[Opening Available data section]
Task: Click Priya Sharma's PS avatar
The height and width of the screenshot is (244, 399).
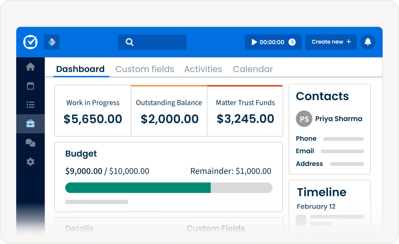Action: click(x=304, y=119)
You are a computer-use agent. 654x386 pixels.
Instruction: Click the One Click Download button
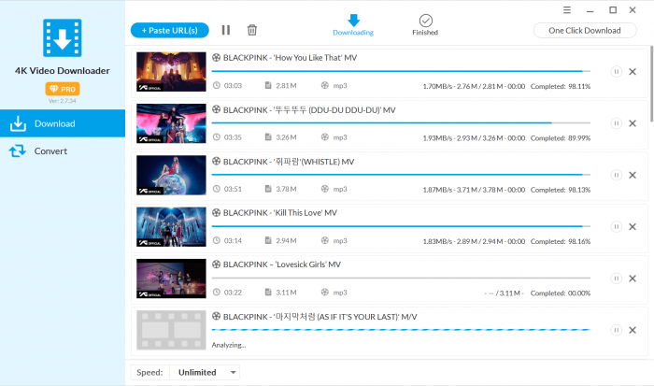(x=585, y=30)
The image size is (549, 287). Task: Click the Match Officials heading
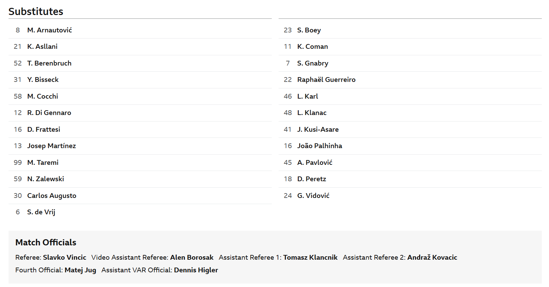[x=46, y=242]
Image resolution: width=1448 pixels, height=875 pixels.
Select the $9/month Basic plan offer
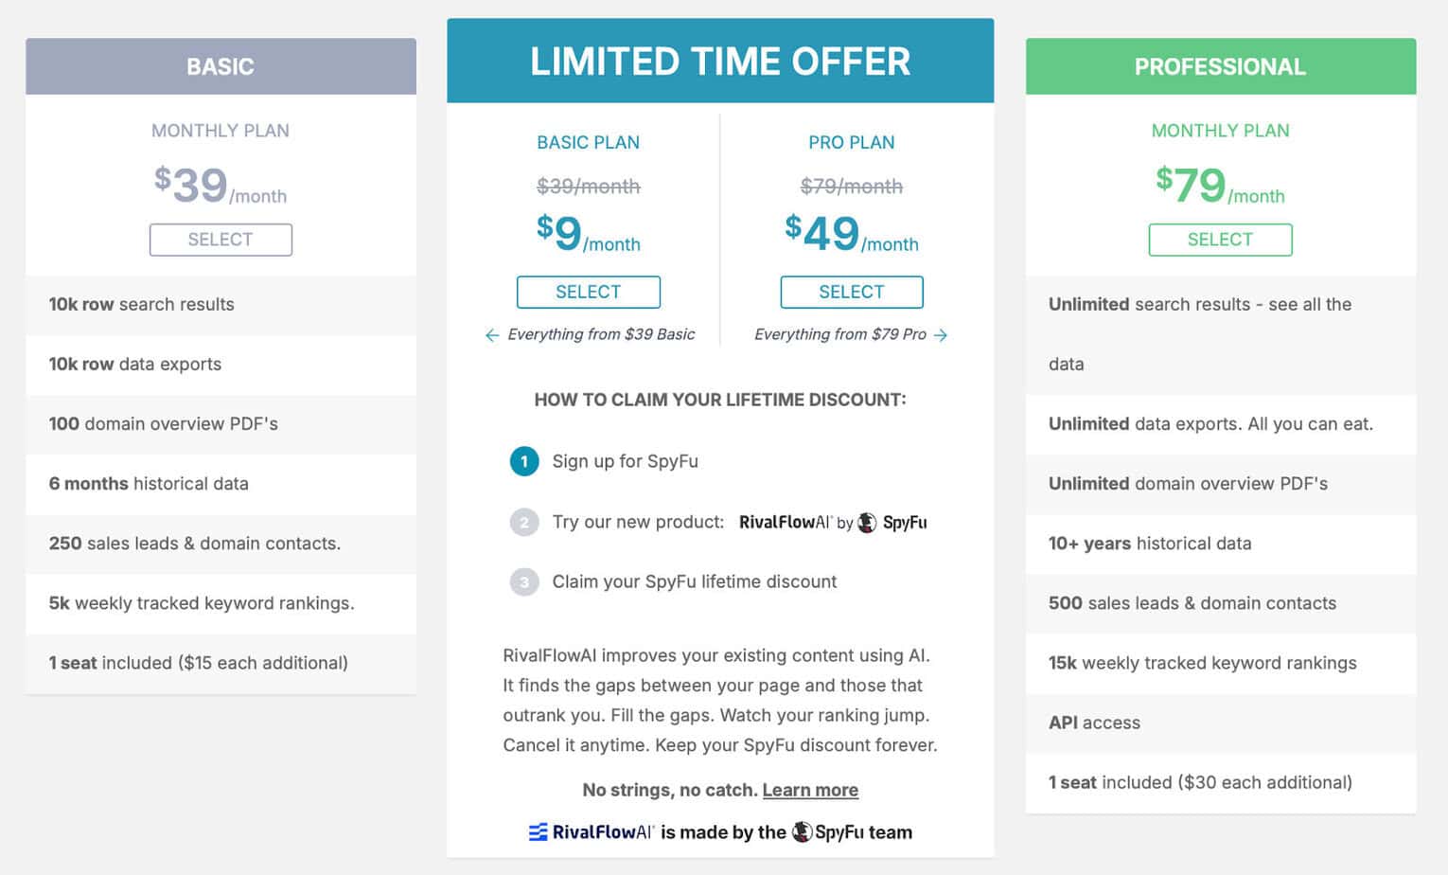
[Closing Available data section]
◆ Description of the task
Exact copy required, pictures excluded: the lines from the one holding "The image size" through the last line of the data, both ends included.

◆ Finished task
The image size is (549, 287). Task: Click the Match Officials heading
[x=46, y=242]
Image resolution: width=1448 pixels, height=875 pixels.
Select the $9/month Basic plan offer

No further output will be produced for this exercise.